Ce modèle, soutenu par la Fédération des Professionnels de la Santé de Nouvelle-Calédonie (FPLS), repose sur une logique de service public : utiliser des compétences locales, certifiées, encadrées, pour maintenir l’accès aux soins.
Contrairement à ce que certains avancent encore, les opticiens ne cherchent pas à remplacer les ophtalmologistes. Ils cherchent à préserver leur capacité d’expertise en leur retirant une partie de la charge inutile qui les submerge. Moins de sursollicitation, plus de temps médical pour les pathologies lourdes : une répartition rationnelle et responsable.
Dans un territoire où les distances compliquent déjà l’accès aux soins, refuser cette option reviendrait à abandonner une partie de la population.
Une rencontre décisive avec le cabinet de Claude Gambey : cap sur une solution de terrain
Ce mercredi 5 novembre, le Syndicat des Opticiens-Lunetiers a rencontré le cabinet de Claude Gambey, membre du gouvernement en charge de la Santé. Cette réunion qualifiée de « constructive » par les participants marque un tournant : la proposition d’un binôme médecins généralistes / opticiens-lunetiers a été présentée en détail et accueillie avec attention.

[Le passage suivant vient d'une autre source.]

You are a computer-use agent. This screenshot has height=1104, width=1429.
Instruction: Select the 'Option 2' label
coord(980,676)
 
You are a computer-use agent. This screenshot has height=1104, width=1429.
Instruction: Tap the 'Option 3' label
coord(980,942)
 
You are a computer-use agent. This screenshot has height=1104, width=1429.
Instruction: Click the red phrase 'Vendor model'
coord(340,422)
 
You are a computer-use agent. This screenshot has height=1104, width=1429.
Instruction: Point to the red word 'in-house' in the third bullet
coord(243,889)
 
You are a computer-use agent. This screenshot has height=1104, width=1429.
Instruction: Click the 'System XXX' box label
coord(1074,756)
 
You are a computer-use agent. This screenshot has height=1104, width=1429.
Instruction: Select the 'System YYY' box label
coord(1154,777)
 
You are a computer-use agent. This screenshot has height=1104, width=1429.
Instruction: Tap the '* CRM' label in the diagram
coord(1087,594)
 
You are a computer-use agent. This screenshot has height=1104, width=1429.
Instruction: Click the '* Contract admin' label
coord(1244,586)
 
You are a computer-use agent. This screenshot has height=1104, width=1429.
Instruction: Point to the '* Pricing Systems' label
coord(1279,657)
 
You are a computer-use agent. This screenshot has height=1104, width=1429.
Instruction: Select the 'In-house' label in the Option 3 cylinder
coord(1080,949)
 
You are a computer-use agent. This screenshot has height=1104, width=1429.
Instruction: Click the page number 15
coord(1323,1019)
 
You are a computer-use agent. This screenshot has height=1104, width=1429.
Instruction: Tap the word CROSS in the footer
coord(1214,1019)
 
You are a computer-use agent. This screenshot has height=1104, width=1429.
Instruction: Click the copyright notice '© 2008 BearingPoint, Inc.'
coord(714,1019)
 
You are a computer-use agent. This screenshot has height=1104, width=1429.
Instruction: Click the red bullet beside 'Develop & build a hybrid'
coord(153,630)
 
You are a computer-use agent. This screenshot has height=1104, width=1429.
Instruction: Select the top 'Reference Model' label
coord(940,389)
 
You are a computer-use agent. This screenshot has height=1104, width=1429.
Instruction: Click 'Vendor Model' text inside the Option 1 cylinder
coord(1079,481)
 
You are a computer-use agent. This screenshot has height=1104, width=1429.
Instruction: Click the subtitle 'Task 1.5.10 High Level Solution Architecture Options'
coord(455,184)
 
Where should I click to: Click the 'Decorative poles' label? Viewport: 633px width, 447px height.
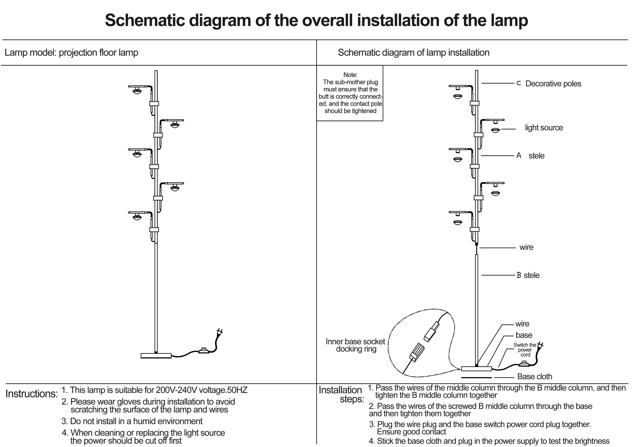coord(553,84)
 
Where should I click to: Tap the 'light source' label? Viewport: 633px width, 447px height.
coord(544,128)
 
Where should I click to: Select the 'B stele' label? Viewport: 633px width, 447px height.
coord(528,275)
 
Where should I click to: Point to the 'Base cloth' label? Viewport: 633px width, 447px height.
coord(535,377)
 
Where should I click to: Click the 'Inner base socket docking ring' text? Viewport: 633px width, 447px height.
coord(355,345)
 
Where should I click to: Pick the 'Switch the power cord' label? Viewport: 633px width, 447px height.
coord(525,350)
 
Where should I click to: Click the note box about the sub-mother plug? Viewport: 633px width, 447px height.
coord(350,93)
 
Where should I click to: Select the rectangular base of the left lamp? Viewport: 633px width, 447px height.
coord(156,356)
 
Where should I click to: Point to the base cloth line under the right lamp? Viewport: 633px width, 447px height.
coord(476,377)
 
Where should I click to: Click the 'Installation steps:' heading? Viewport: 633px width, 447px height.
coord(341,394)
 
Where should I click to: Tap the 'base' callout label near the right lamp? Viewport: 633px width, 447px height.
coord(524,335)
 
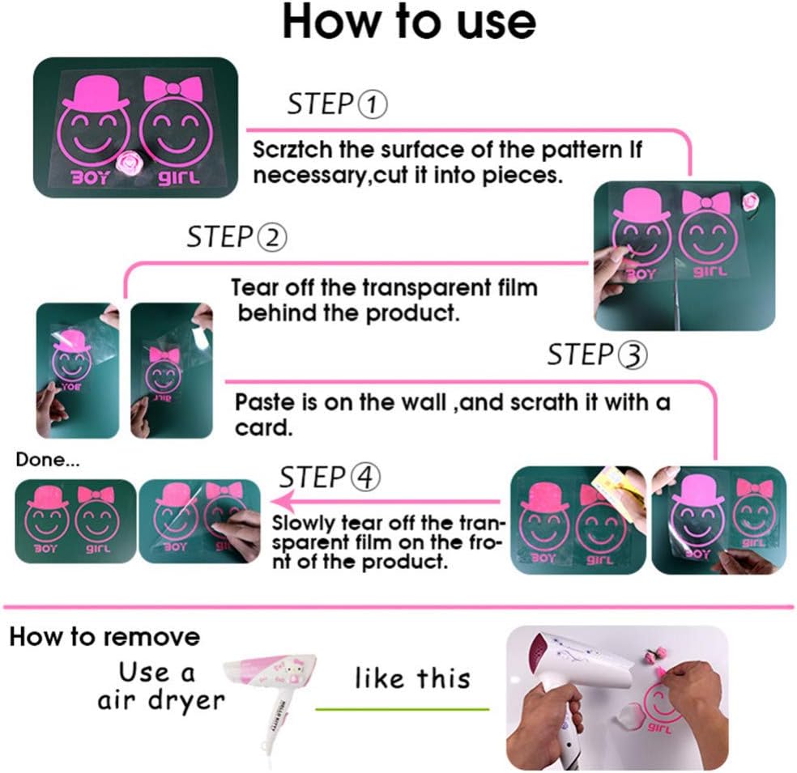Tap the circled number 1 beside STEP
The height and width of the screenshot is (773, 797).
click(373, 104)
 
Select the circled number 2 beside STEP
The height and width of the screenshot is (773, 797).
click(272, 237)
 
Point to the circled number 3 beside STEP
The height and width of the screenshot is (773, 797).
click(633, 355)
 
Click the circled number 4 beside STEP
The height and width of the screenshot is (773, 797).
click(365, 478)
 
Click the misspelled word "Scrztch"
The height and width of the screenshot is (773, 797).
click(292, 150)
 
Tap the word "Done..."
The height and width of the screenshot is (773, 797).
click(48, 460)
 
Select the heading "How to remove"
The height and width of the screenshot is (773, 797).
click(104, 637)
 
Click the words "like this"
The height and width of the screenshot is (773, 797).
click(413, 678)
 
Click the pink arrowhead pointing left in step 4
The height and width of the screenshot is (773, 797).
click(283, 502)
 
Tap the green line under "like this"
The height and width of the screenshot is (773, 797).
click(402, 709)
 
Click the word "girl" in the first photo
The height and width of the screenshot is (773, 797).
click(178, 177)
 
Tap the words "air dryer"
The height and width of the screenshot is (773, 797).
click(161, 700)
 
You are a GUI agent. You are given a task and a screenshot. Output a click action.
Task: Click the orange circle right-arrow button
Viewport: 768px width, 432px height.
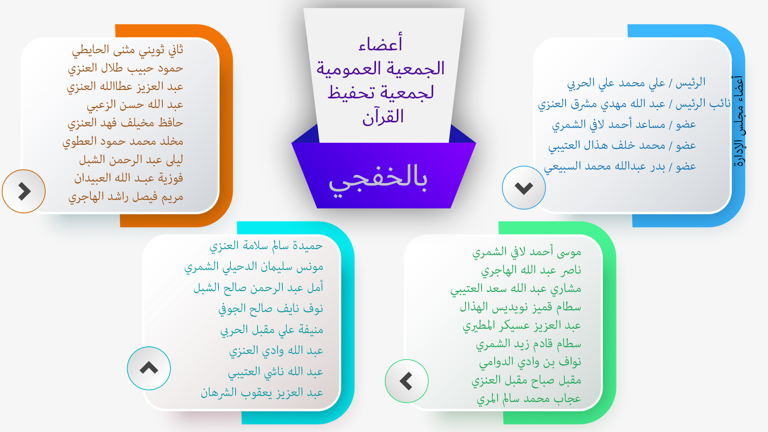24,191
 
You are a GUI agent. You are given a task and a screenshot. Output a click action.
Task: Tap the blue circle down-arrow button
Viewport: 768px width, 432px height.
524,188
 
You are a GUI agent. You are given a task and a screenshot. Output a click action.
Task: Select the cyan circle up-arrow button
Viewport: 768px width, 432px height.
149,368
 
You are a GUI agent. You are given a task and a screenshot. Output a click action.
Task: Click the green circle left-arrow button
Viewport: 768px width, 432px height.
406,381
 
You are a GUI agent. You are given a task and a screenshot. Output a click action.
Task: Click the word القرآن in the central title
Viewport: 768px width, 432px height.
383,116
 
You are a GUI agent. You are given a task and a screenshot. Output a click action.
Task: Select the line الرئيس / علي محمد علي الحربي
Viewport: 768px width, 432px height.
636,83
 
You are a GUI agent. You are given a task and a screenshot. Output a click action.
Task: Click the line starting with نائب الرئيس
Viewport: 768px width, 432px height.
634,104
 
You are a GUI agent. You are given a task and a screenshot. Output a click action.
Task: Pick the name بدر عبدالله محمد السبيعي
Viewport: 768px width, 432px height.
604,166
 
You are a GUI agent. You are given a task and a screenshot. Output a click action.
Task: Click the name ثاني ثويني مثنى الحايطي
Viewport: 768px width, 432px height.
128,50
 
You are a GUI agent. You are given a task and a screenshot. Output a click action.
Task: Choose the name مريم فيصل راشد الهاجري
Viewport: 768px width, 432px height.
126,197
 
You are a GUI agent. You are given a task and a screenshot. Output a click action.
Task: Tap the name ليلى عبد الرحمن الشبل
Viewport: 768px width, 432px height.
131,160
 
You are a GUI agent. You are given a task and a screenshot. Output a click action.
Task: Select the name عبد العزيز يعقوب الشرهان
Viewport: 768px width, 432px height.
262,393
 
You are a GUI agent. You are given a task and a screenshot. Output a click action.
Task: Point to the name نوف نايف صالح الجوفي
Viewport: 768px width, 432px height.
271,309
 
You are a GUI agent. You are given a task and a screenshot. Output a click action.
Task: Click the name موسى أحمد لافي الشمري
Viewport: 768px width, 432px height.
527,252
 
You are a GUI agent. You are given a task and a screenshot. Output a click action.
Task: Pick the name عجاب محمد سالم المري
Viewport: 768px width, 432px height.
529,399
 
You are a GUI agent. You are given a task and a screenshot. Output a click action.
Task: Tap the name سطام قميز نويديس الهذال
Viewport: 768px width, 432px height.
520,307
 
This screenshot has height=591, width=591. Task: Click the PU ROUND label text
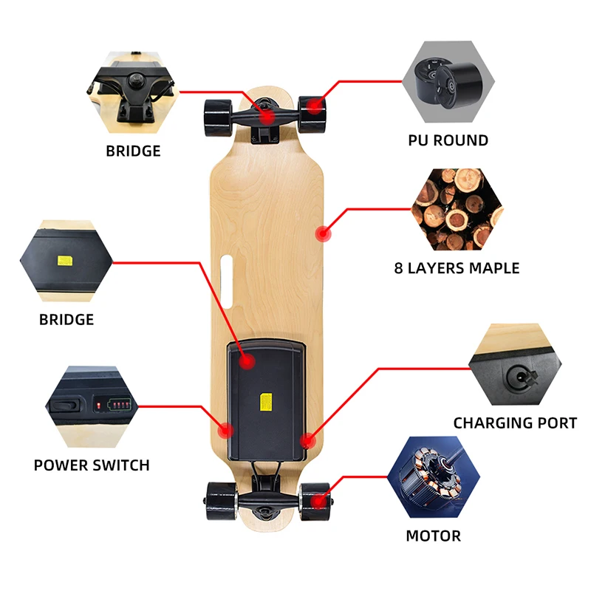click(448, 140)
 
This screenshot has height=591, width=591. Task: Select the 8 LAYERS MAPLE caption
click(457, 268)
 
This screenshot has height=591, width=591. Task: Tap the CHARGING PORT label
click(515, 423)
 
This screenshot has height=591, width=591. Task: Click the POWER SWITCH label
click(92, 465)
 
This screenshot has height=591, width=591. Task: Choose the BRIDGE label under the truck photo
click(133, 151)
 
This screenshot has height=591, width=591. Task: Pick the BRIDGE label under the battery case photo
click(66, 320)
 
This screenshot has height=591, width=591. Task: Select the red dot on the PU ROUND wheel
click(315, 107)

L’objectif est simple : bâtir un parcours optique sécurisé, robuste, fondé sur des échanges fluides entre professionnels et sur une répartition claire des responsabilités.
Un parcours qui permettrait :
– de réduire drastiquement les délais d’attente ;
– d’améliorer l’accès aux soins sur toutes les communes ;
– d’éviter les renoncements qui explosent depuis deux ans ;
– de redonner souffle aux ophtalmologistes épuisés par la surcharge.
Le soutien affirmé de la FPLS a également pesé dans les discussions. La fédération défend depuis longtemps une vision équilibrée : rapprocher la santé des citoyens en s’appuyant sur les professionnels déjà implantés.
Dans un contexte où les pénuries médicales s’accélèrent, cette orientation n’est pas seulement pertinente : elle est indispensable. Ne rien faire serait irresponsable. Agir avec les opticiens, c’est protéger immédiatement la santé visuelle de 265 000 Calédoniens.
Le syndicat a tenu à remercier le cabinet de M. Gambey pour son écoute, rappelant que la santé publique ne s’améliore pas par les slogans, mais par la coopération et la responsabilité.
Ce dossier révèle une tension essentielle : entre immobilisme administratif et solutions de terrain, il faut choisir. La situation ne laisse plus de place aux postures. Avec seulement dix ophtalmologistes pour tout un territoire, la Calédonie ne peut plus se payer le luxe de l’attentisme.
Les opticiens-lunetiers proposent une voie immédiatement applicable, économiquement soutenable, géographiquement pertinente et socialement juste. Une solution assumée : efficace, concrète, centrée sur le service rendu, loin des polémiques stériles.
Face à la pénurie qui va durer au moins dix ans, c’est le seul choix crédible, la seule réponse responsable, la seule manière de garantir ici et maintenant un accès digne aux soins visuels.